===== Given entries =====

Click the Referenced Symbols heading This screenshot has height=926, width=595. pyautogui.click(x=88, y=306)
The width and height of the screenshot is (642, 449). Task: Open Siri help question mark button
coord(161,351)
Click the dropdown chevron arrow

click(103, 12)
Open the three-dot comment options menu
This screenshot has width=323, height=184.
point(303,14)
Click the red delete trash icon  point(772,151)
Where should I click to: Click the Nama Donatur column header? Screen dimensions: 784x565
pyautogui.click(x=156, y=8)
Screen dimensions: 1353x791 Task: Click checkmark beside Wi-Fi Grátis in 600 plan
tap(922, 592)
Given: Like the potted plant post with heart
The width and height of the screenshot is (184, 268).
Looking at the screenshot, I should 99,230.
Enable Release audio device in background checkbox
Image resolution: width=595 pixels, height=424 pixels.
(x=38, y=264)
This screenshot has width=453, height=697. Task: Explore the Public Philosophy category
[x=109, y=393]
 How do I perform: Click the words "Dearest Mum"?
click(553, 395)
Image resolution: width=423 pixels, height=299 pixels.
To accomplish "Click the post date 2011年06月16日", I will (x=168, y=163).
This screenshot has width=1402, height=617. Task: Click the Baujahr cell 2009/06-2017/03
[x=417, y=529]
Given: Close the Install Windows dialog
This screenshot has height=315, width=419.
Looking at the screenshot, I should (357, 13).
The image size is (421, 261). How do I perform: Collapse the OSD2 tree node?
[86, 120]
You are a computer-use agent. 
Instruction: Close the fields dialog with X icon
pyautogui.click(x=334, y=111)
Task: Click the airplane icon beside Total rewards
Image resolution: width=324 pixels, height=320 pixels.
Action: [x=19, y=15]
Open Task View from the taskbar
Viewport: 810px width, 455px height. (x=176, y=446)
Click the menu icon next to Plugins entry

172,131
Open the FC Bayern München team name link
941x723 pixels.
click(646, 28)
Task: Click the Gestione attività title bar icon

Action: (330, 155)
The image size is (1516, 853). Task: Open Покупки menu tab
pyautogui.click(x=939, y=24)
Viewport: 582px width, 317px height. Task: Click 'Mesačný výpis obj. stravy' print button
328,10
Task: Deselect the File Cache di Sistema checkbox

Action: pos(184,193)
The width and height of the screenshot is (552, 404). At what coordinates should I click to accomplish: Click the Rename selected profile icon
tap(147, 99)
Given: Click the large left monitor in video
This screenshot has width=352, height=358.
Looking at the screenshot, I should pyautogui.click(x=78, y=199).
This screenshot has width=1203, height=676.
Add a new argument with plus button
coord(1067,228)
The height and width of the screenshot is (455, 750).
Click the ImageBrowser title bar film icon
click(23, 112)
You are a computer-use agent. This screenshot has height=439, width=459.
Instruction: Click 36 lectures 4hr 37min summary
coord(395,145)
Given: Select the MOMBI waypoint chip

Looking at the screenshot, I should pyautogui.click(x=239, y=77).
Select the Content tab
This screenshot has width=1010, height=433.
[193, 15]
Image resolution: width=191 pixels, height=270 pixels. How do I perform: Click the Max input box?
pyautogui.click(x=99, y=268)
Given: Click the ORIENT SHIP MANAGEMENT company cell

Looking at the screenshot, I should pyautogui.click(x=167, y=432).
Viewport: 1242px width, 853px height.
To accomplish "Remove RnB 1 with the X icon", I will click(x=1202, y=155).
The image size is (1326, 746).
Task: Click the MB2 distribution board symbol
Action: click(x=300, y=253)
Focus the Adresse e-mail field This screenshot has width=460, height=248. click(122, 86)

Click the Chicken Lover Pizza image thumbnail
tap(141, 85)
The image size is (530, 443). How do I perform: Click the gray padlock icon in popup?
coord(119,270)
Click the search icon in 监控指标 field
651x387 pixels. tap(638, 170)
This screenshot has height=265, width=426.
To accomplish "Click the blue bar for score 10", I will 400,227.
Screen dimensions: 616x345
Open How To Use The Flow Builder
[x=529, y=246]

=====

_Exercise details_. Reproduce the records word for word, from the first line up to and including the line with "point(303,14)".

_Output for this task_.
Click the Referenced Symbols heading This screenshot has height=926, width=595. pyautogui.click(x=88, y=306)
The width and height of the screenshot is (642, 449). Task: Open Siri help question mark button
coord(161,351)
Click the dropdown chevron arrow

click(103, 12)
Open the three-dot comment options menu
This screenshot has width=323, height=184.
point(303,14)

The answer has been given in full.